--- START ---

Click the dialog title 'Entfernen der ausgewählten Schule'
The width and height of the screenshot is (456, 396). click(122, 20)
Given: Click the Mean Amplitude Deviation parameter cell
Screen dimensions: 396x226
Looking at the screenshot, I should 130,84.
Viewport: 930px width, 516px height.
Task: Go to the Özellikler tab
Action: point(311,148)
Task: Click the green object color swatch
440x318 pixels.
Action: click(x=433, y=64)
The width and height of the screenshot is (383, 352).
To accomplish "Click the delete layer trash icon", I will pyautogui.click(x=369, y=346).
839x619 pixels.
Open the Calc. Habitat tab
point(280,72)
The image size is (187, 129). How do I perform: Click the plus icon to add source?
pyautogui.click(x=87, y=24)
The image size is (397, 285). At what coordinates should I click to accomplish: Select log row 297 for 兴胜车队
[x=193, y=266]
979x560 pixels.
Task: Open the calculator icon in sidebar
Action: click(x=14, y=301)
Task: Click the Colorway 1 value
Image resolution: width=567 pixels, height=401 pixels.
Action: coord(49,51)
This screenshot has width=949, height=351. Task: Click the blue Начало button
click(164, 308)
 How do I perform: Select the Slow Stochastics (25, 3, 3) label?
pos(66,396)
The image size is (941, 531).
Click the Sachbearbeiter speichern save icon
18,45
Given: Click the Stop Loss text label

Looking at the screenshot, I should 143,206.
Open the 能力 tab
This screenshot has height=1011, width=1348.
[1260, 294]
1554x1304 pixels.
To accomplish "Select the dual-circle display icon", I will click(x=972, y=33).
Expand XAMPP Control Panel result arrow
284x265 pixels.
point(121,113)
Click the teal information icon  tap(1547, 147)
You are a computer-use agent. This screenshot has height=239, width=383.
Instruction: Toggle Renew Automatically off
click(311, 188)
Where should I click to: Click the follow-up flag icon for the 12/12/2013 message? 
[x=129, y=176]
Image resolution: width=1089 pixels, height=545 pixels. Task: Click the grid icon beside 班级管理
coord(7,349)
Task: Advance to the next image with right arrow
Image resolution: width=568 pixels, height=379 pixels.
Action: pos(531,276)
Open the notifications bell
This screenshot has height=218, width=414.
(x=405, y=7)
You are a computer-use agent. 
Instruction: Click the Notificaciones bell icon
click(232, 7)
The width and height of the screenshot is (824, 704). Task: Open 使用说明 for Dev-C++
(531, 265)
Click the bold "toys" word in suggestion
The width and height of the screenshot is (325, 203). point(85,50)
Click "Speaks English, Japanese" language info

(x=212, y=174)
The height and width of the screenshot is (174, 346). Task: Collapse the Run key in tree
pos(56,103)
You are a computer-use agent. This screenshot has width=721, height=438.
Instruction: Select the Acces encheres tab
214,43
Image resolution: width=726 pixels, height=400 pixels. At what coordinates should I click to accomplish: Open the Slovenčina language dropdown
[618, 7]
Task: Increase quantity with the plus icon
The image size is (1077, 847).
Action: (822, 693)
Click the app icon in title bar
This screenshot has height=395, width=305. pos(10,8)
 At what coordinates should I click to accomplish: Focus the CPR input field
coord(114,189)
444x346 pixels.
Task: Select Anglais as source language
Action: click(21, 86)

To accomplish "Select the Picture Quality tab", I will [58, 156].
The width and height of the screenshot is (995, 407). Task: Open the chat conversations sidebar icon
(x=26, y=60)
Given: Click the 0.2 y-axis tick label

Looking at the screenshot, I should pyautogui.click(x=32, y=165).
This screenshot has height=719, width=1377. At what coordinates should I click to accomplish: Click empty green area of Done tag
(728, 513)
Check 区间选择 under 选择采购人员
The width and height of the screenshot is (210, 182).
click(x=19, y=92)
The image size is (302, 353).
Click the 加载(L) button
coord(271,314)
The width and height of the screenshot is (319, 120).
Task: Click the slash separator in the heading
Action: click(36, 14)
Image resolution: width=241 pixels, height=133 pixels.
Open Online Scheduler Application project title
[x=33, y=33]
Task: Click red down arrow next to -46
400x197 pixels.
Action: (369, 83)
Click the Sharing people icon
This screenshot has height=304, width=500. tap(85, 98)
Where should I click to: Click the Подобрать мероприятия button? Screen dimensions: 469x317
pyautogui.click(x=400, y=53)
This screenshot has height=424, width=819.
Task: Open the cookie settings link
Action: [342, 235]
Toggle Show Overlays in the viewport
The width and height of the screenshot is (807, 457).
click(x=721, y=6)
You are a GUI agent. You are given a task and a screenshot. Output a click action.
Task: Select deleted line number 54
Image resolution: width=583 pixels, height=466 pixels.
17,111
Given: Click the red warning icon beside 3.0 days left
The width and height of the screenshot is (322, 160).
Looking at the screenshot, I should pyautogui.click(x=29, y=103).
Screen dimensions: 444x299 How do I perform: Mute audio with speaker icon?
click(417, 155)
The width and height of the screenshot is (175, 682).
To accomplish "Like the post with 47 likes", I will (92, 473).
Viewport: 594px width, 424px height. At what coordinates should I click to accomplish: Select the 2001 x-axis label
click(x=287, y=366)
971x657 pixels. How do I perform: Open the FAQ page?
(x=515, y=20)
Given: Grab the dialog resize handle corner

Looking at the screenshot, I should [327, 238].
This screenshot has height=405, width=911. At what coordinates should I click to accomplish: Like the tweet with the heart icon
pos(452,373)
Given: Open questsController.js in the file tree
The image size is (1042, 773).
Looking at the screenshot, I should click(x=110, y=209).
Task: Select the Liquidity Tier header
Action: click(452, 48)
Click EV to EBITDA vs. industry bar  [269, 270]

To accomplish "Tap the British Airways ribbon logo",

--- END ---

Take the listing above and repeat exactly the lines from the one containing "Given: Click the Stop Loss text label" through the one containing "has height=239, width=383.", both included.

Given: Click the Stop Loss text label

Looking at the screenshot, I should 143,206.
Open the 能力 tab
This screenshot has height=1011, width=1348.
[1260, 294]
1554x1304 pixels.
To accomplish "Select the dual-circle display icon", I will click(x=972, y=33).
Expand XAMPP Control Panel result arrow
284x265 pixels.
point(121,113)
Click the teal information icon  tap(1547, 147)
You are a computer-use agent. This screenshot has height=239, width=383.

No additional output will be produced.